Solr ingestion using sling content distribution example built for AEM 6.3. There are no dependencies to AEM so it will probably also run fine one any kind of Sling application, though the setup might differ slightly.
Sling Content Distribution (esp forward distribution) supports a lot of features that make it quite simple to integrate content managed in sling into slor:
- (local) queuing that supports guarantee of processing
- guarantee of order
- concurrent execution with priority queues
- throttleing (concatenating multiple actions of the same type into a single package)
- delete, remove actions
- various triggers (jcr events, distribution events, manual, ...?)
- quite flexible SPIs to implement
all of that perfeclty fits for the usecase to integrate sling into solr by sending adds and removes in a guaranteed order from sling to solr.
- For some requirmenets AEM's (Sling's, Oak's) fulltext search capabilities are not sufficient (OAK-6597, OAK-7109 to name only a few)
- AEM's internal indexes are always on technical, storage level not on business level
- Standalone (isolated) search solutions of much more flexibility to configure and tune to get the best results (not only for fulltext search but also other search based applications)
- In sling-content-distribution-solr-bundle there is a DistributionPackageSerializer implemented that writes changes (add, remove) to solr-json format according to https://lucene.apache.org/solr/guide/7_2/uploading-data-with-index-handlers.html
- The serializer in that example only writes the exported resource's name and path but that can be anything, for example defined by a service implemention and/or a Sling Model
- In sling-content-distribution-solr-bundle there is an extension of solr's UpdateRequestHandler implemented that can process the binary stream written by Sling Content Distribution (independently from the serializer)

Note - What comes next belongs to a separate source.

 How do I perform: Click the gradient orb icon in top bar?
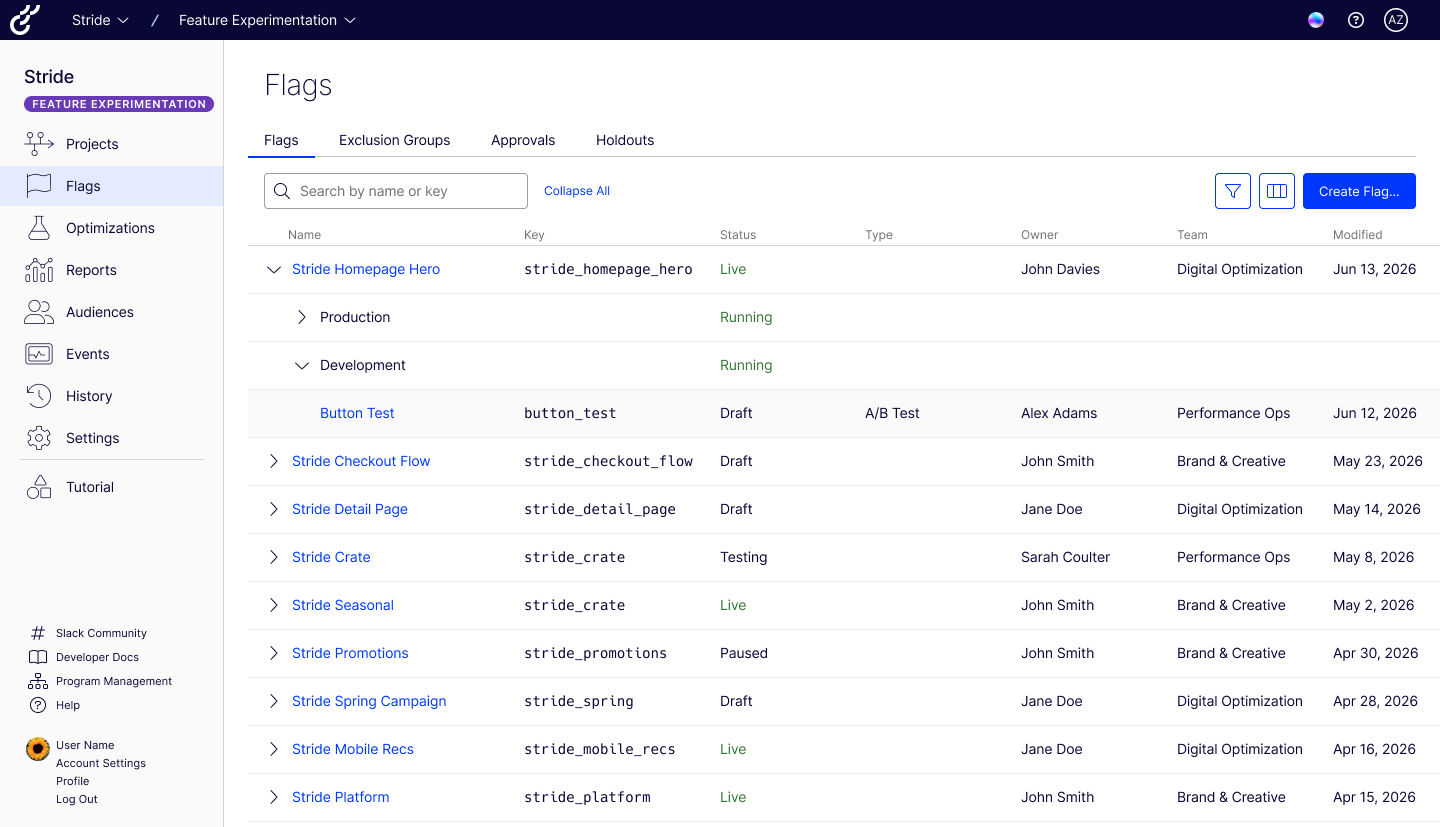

Required changes on top of Sling Content Distribution Core 0.2.11-SNAPSHOT and Jackrabbit File Vault 3.1.43-SNAPSHOT
- https://issues.apache.org/jira/browse/JCRVLT-257
- https://issues.apache.org/jira/browse/SLING-7357
- https://issues.apache.org/jira/browse/SLING-7358
- https://issues.apache.org/jira/browse/SLING-7359
- https://issues.apache.org/jira/browse/SLING-7360
Configure solr to use the SCDUpdateRequestHandler, for example by putting the following configuration into your solrconfig.xml (make sure to load the sling-content-distribution-solr-loader as lib)
<requestHandler name="/update/scd" class="com.github.buuhuu.solr.handler.SCDUpdateRequestHandler" />
Note: the above is not necessary anymore with the change proposed in apache/sling-org-apache-sling-distribution-core#6
After depoloying the sling-content-distribution-solr-bundle:
- Configure a new Package Builder Factory (either file or resource) with the format solr-json
- Configure a Distribution Event Trigger (for example for path /content)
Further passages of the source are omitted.